Repeated measures simulator optimisation

Question 1

I am learning to program in R and to do that and create something useful in the process, I have decided to rewrite this Java applet for repeated measures simulation and to implement some new functionality.

I have succeeded, but the code seems to run very slowly (5K simulations in around 8 seconds as opposed to ~ 0.8 seconds in that applet) so it is likely to be a bad solution.

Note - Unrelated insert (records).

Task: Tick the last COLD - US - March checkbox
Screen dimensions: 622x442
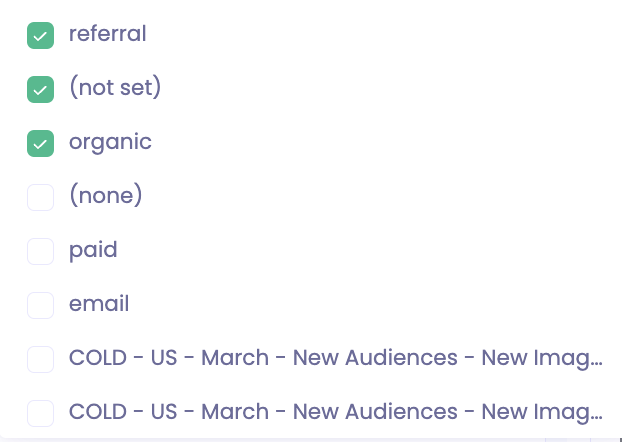Action: (x=40, y=413)
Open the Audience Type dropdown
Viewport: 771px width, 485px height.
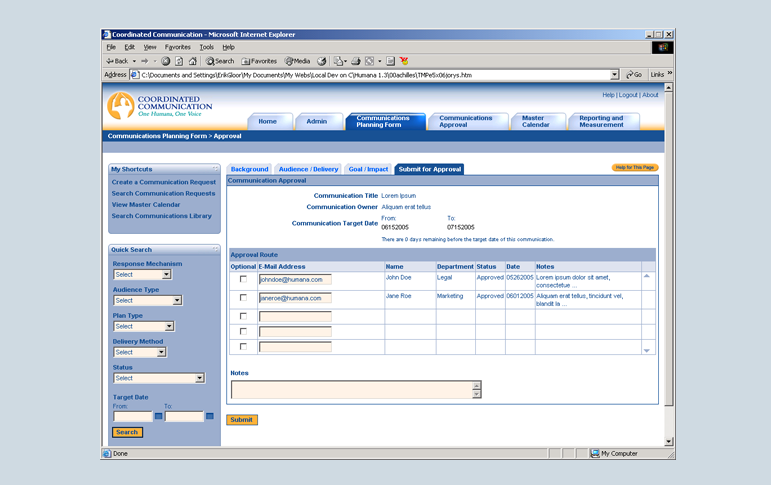[177, 300]
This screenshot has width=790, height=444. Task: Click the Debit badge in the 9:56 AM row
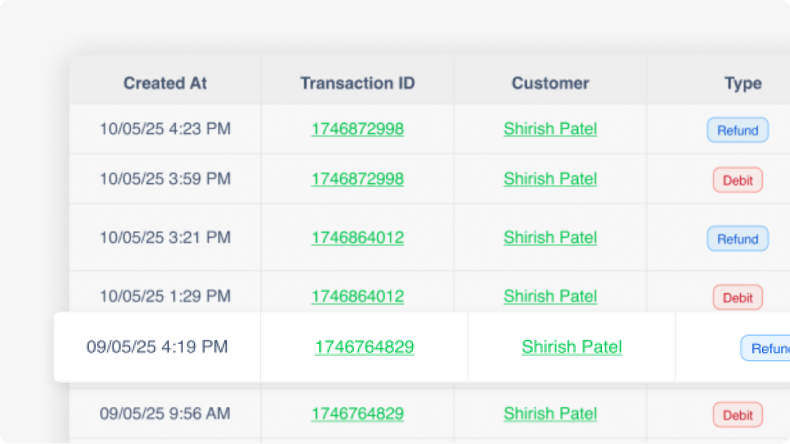click(738, 415)
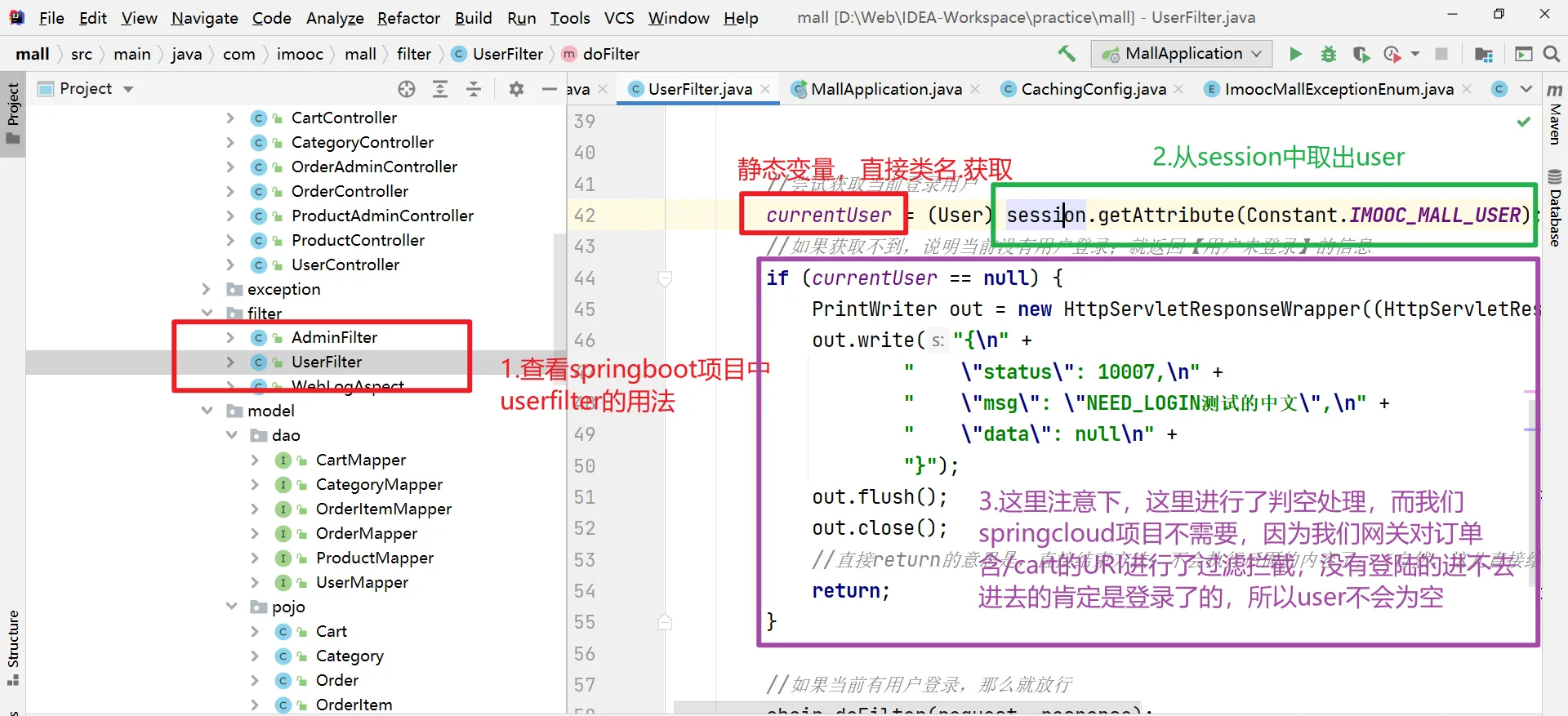
Task: Close the MallApplication.java editor tab
Action: (x=975, y=89)
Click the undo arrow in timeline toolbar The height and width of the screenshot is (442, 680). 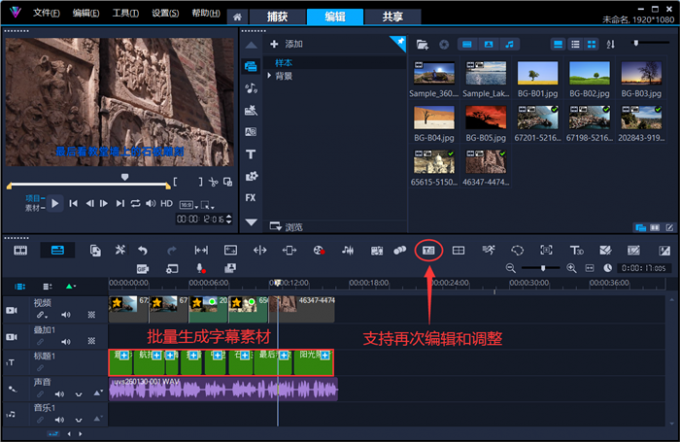click(x=143, y=250)
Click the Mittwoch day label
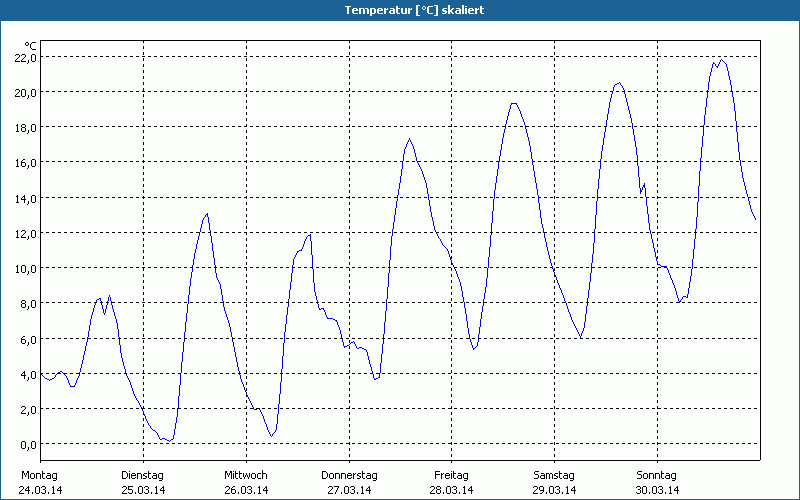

I am looking for improvements to the code, tips on how to speed up the process (surely, it can not be that slower than Java, best practices, and overall comments on my solution.

In order to compare, run the applet and click Simulate 5000 and then import the code to R and run simRM(5000). It is a lot, but I have tried to make it clear in the comments.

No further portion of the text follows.